The greatest shot in television: James Burke had one chance to nail this scene (2024)
The greatest shot in television: James Burke had one chance to nail this scene (2024)
电视史上最伟大的镜头:詹姆斯·伯克只有一次机会拍好这一幕(2024)
The 80-second clip above captures a rocket launch, something of which we’ve all seen footage at one time or another. What makes its viewers call it “the greatest shot in television” still today, 45 years after it first aired, may take more than one viewing to notice. 上面这段80秒的视频捕捉了一次火箭发射的画面,这是我们每个人在某个时刻都曾见过的影像。尽管距离首次播出已经过去了45年,但它至今仍被观众称为“电视史上最伟大的镜头”,其奥秘或许需要多看几遍才能察觉。
In it, science historian James Burke speaks about how “certain gases ignite, and that the thermos flask permits you to store vast quantities of those gases safely, in their frozen liquid form, until you want to ignite them.” Use a sufficiently large flask filled with hydrogen and oxygen, design it to mix the gases and set light to them, and “you get that” — that is, you get the rocket that launches behind Burke just as soon as he points to it. 在视频中,科学史学家詹姆斯·伯克(James Burke)讲述了“某些气体如何燃烧,以及保温瓶如何让你能够安全地储存大量处于冷冻液态的气体,直到你想点燃它们为止。”只要使用一个足够大的容器装满氢气和氧气,设计好混合并点燃它们,你就能“得到那个”——也就是当伯克指向身后时,火箭恰好发射升空的画面。
One can only admire Burke’s composure in discussing such technical matters in a shot that had to be perfectly timed on the first and only take. What you wouldn’t know unless you saw it in context is that it also comes as the final, culminating moment of a 50-minute explanatory journey that begins with credit cards, then makes its way through the invention of everything from a knight’s armor to canned food to air conditioning to the Saturn V rocket, which put man on the moon. 人们不得不佩服伯克在讨论这些技术问题时的从容,因为这个镜头必须在唯一的一次拍摄中实现完美的时机把控。除非你了解背景,否则你可能不知道,这其实是长达50分钟的科普旅程的最终高潮。这段旅程从信用卡讲起,随后串联起从骑士盔甲、罐头食品、空调,一直到将人类送上月球的土星五号火箭等各种发明。

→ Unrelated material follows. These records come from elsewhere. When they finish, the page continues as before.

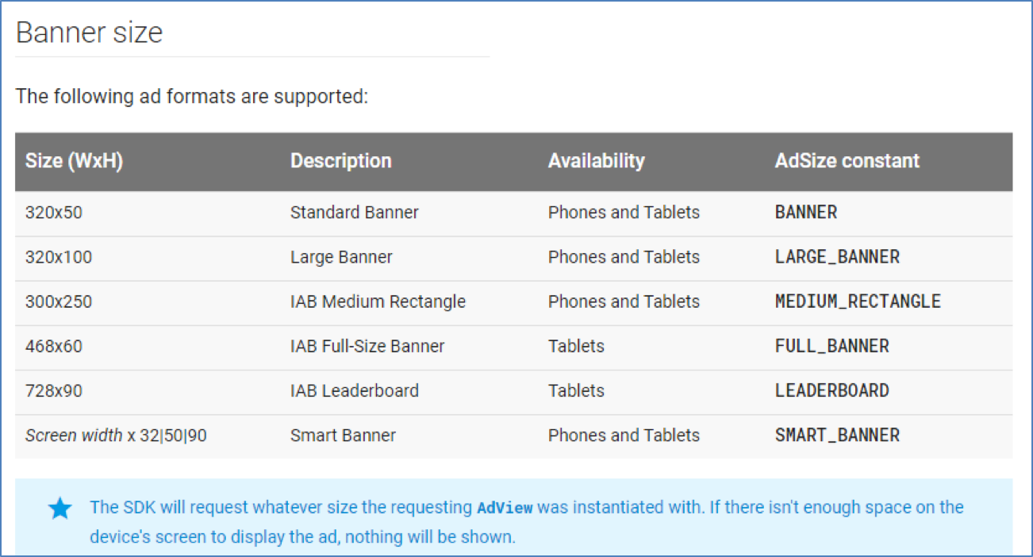Click the 320x50 size cell
This screenshot has height=557, width=1033.
54,213
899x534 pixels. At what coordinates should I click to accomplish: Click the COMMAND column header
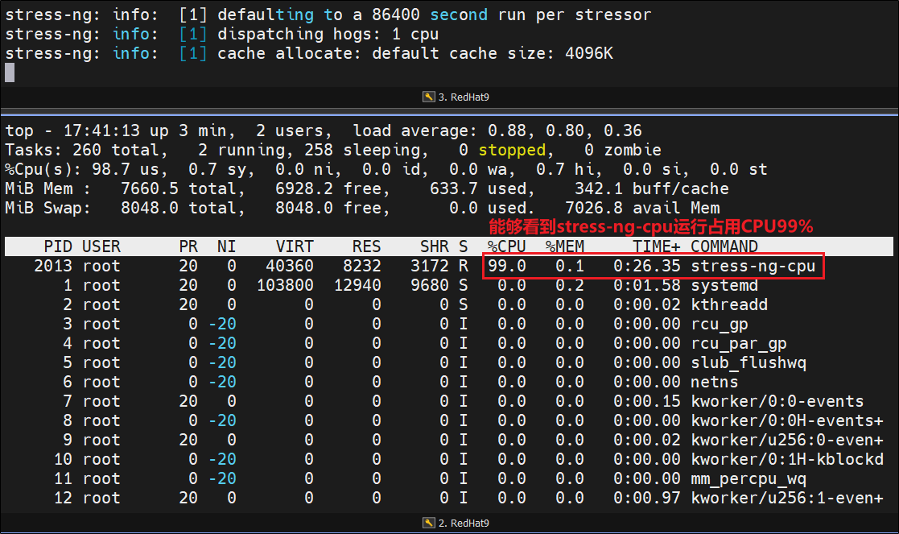[724, 246]
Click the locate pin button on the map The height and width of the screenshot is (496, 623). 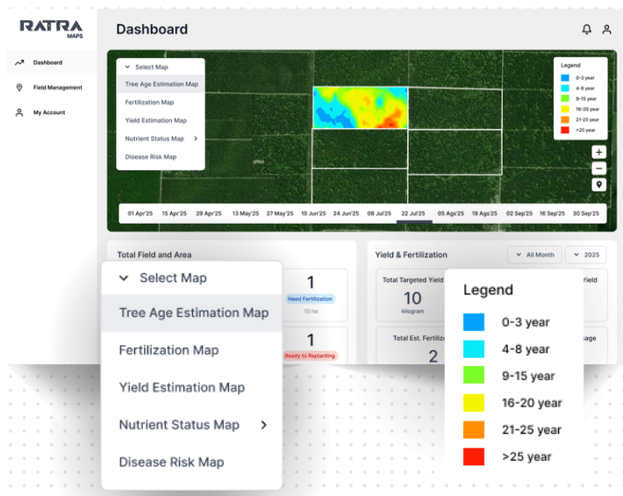click(x=598, y=185)
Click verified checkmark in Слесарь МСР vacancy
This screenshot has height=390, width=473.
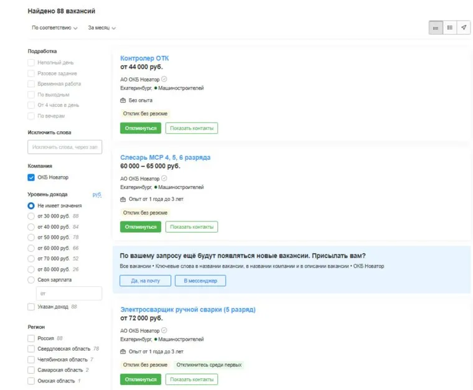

Formally speaking, this was a typical episode of Connections, Burke’s 1978 television series that traces the most important and surprising moves in the evolution of science and technology throughout human history. Though not as widely remembered as Carl Sagan’s slightly later Cosmos, Connections bears repeat viewing here in the twenty-first century, not least for the intellectual and visual bravado typified by this “greatest shot in television,” now viewed nearly 18 million times on Youtube. 从形式上讲,这是伯克1978年的电视系列片《联系》(Connections)中的典型一集,该系列追溯了人类历史上科学技术演变中最重要、最令人惊叹的转折点。虽然它不像卡尔·萨根稍晚推出的《宇宙》(Cosmos)那样广为人知,但在21世纪的今天,《联系》依然值得反复观看,尤其是因为它展现了那种以“电视史上最伟大镜头”为代表的智力与视觉上的大胆尝试,该片段目前在YouTube上的观看次数已接近1800万。
Watch it enough times yourself, and you’ll notice that it also pulls off some minor sleight of hand by having Burke walk from a non-time-sensitive shot into another with the already-framed rocket ready for liftoff. But that hardly lessens the feeling of achievement when the launch comes off. “Destination: the moon, or Moscow,” says Burke, “the planets, or Peking” — a closing line that sounded considerably more dated a few years ago than it does today. 如果你多看几遍,就会发现它还运用了一些小小的“障眼法”:伯克从一个不受时间限制的镜头走入另一个已经预设好火箭发射画面的镜头。但这丝毫不减损发射成功时带来的成就感。“目的地:月球,或莫斯科,”伯克说道,“行星,或北京”——这句结束语在几年前听起来显得相当过时,但放在今天却别有一番意味。